- Original Cast: Bryan Fischer as Zack; Justin Scharr as Billy; Paul Brekke as Sebastian
- Music: Michael Shaieb
- Lyrics: Michael Shaieb
- Basis: commissioned work
- Productions: 2008 Twin Cities Gay Men's Chorus

= Through a Glass, Darkly (musical) =

Through A Glass, Darkly is an oratorio for men's chorus and three soloists composed by Michael Shaieb, commissioned by the Twin Cities Gay Men's Chorus. The story concerns the problem of methamphetamine abuse in the gay community. It premiered on March 29, 2008 at the Ted Mann Concert Hall in Minneapolis, and was videotaped for subsequent broadcast on PBS and a DVD released in June 2008.

==Plot==
Through A Glass, Darkly follows a night in the lives of three young gay men: Sebastian, a burned-out Wall Street stockbroker addicted to crystal meth; Billy, a young man he picks up in a bar and turns on to the drug before seducing him; and Zack, Sebastian's boyfriend, who waits at home wondering what has become of his partner. When Sebastian stays out all night repeating old behavior, Zack resolves that he has had enough and leaves Sebastian, lamenting the end of their relationship yet hopes for Sebastian's recovery.

The three main characters (who are never referred to by name in the lyrics) act out the story, while the remainder of the chorus serves as the classical "Greek chorus," narrating and interpreting the story.

==Original cast==
- Paul Brekke as Sebastian
- Justin Scharr as Billy
- Bryan Fischer as Zack

==Songs==

- Opener—Sebastian, Billy, Zack and Chorus
- Stay A While—Sebastian, Billy and Chorus
- Transitions—Chorus
- Just Another Night—Sebastian, Billy, Zack and Chorus
- The Ordinary Things—Chorus
- Makin' It—Chorus, off-stage Announcer
- Let's Pretend—Chorus
- Any Minute Now—Billy, Zack
- Did You Know?—Chorus
- We Hope—Chorus (a capella)
- Messages—Chorus
- What Problem?—Sebastian, Chorus
- If You Only Knew—Zack, Chorus

==Performance Rights==
Exclusive performance rights were held by the Twin Cities Gay Men's Chorus until August 1, 2008.
Subsequent performance rights were available through FatLab Music.

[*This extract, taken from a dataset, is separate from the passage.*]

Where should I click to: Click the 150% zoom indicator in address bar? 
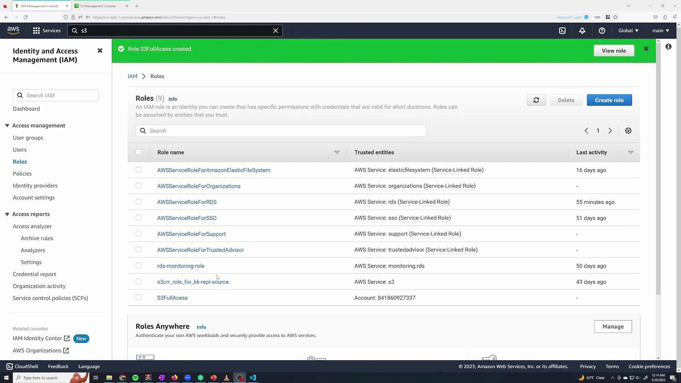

In June 2009, the Gay Men's Chorus of Washington, D.C., performed the East Coast premier at Lisner Auditorium, featuring Tim Tourbin as Sebastian, Philip Lee "Peelee" Clark as Billy, and Justin Bank as Zack. In April 2010, the Philadelphia Gay Men's Chorus performed the show at the Arden Theatre, featuring Matt Geyer as Sebastian, Justin Scott as Billy, and Albert Fernandez as Zack. In June 2010, the New York City Gay Men's Chorus performed it as the centerpiece of its concert, High, featuring Timothy Morrell as Sebastian, Mark Silverstone as Billy, and Michael Osso as Zack.